(WORKING DATA Opens)

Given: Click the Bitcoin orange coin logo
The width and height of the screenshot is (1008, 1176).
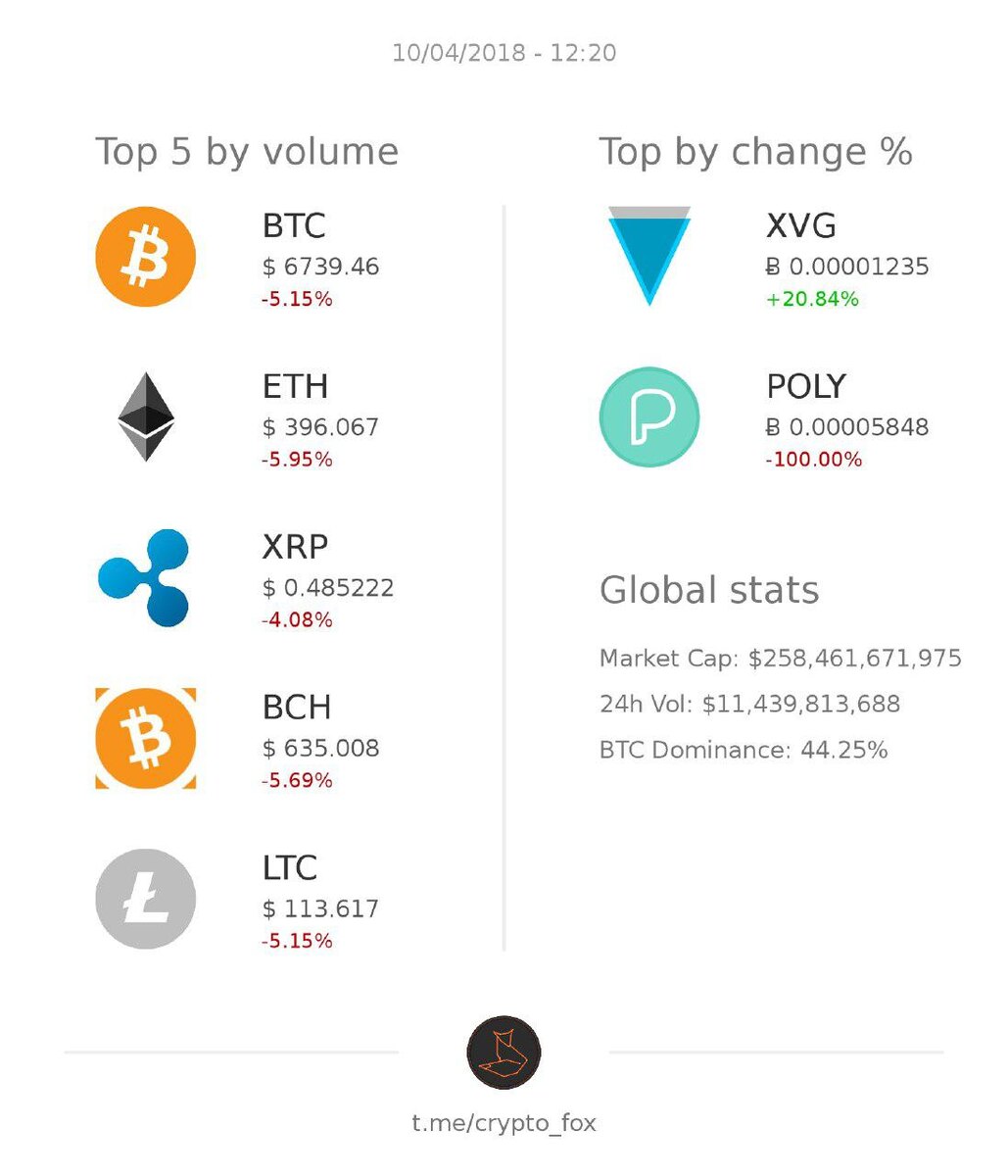Looking at the screenshot, I should tap(145, 257).
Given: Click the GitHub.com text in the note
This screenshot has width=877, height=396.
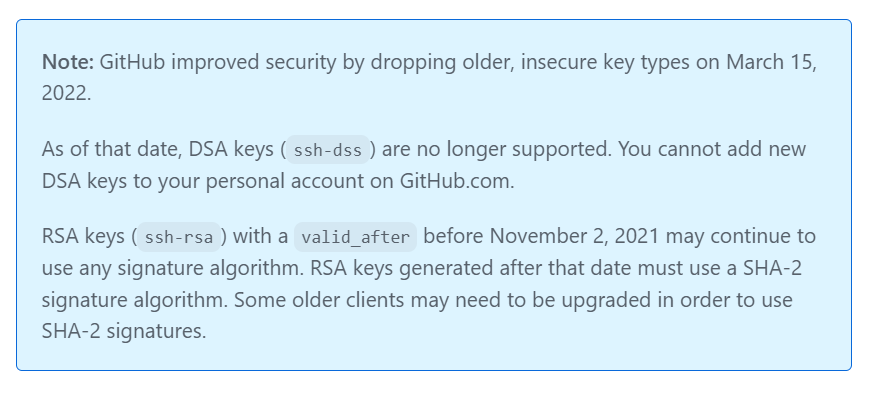Looking at the screenshot, I should 456,181.
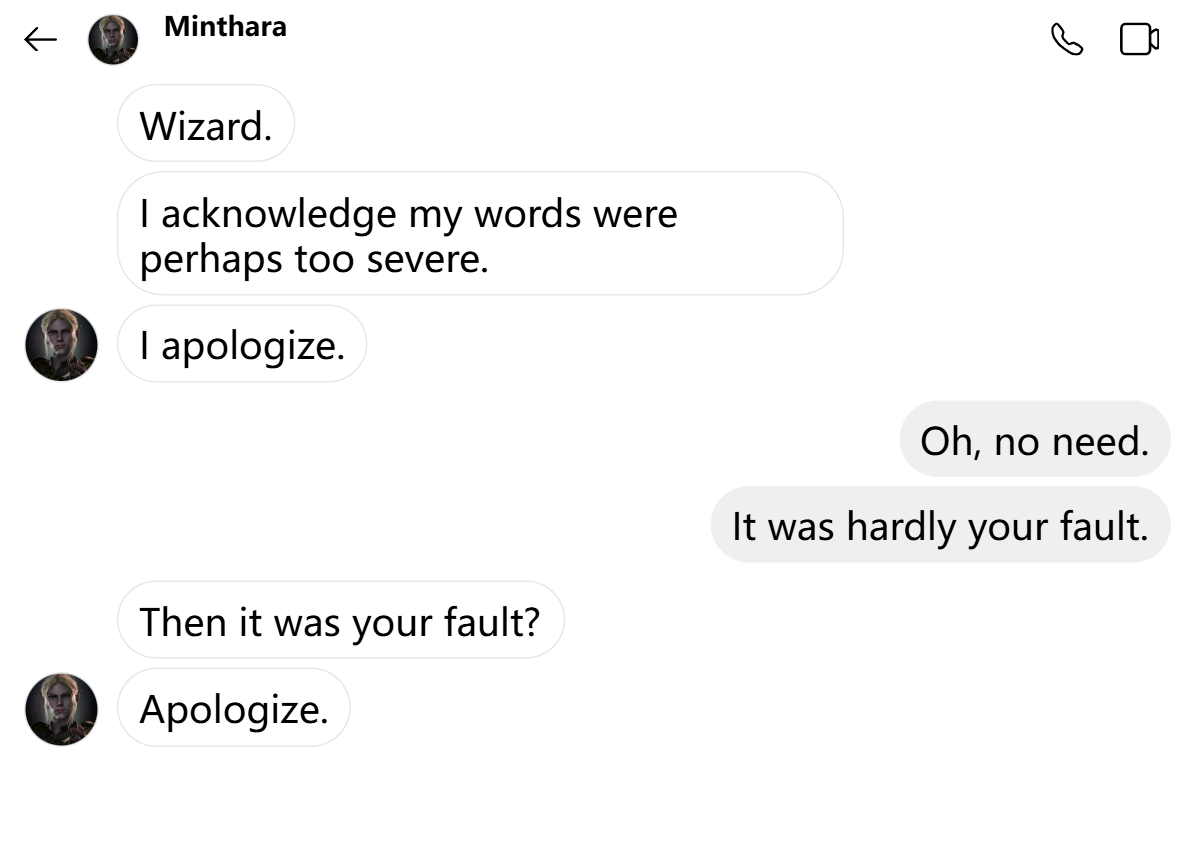Click the line "I acknowledge my words were"

point(408,213)
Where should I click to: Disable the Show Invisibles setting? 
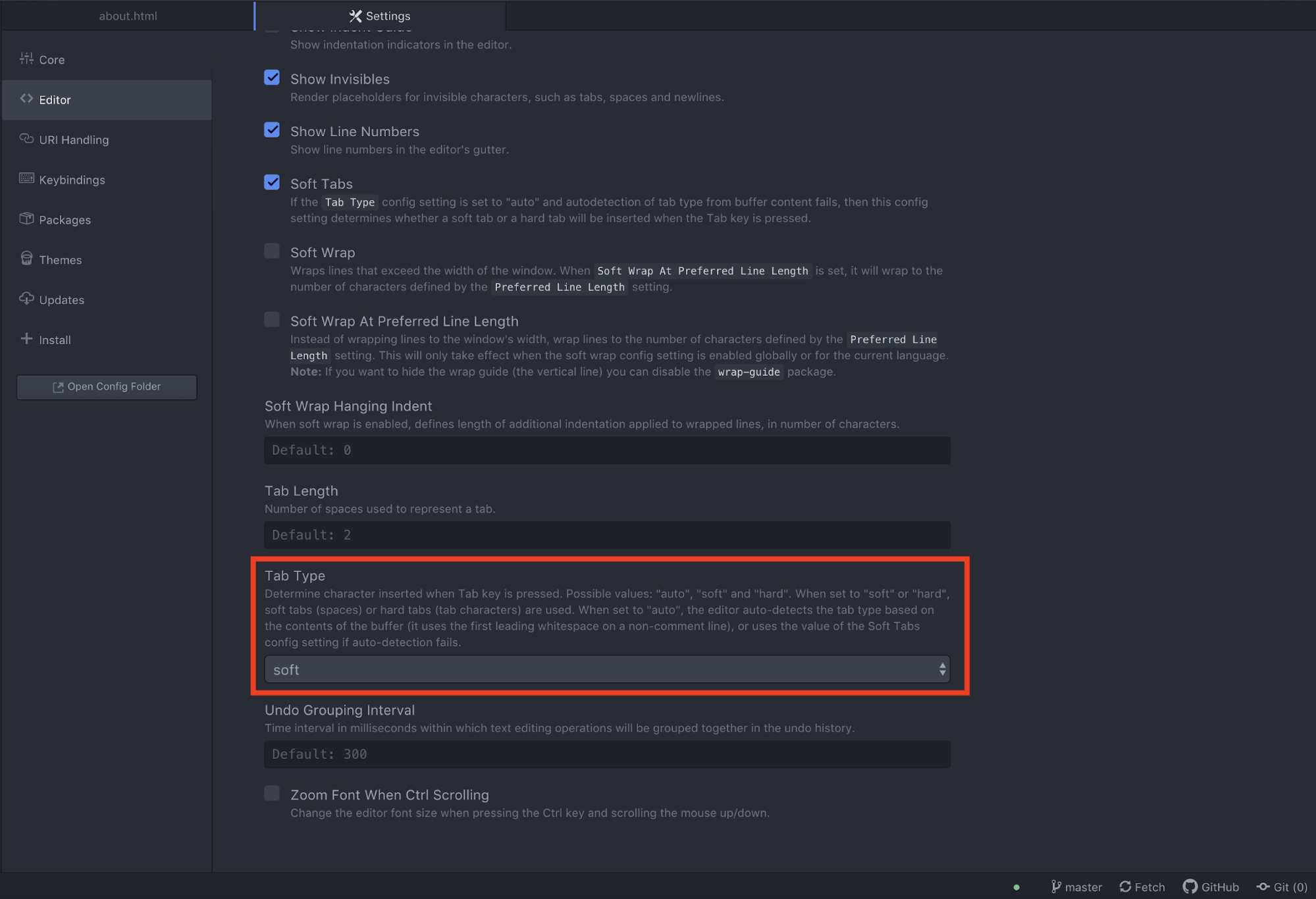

(WORKING DATA Closes)

_TRY IT_:
Could you retype every record above exactly, leaving the pictures out?

_SOLUTION BELOW_:
Given: Click the Bitcoin orange coin logo
The width and height of the screenshot is (1008, 1176).
Looking at the screenshot, I should tap(145, 257).
Given: Click the GitHub.com text in the note
This screenshot has width=877, height=396.
Looking at the screenshot, I should 456,181.
Click the line "I acknowledge my words were"

point(408,213)
Where should I click to: Disable the Show Invisibles setting? 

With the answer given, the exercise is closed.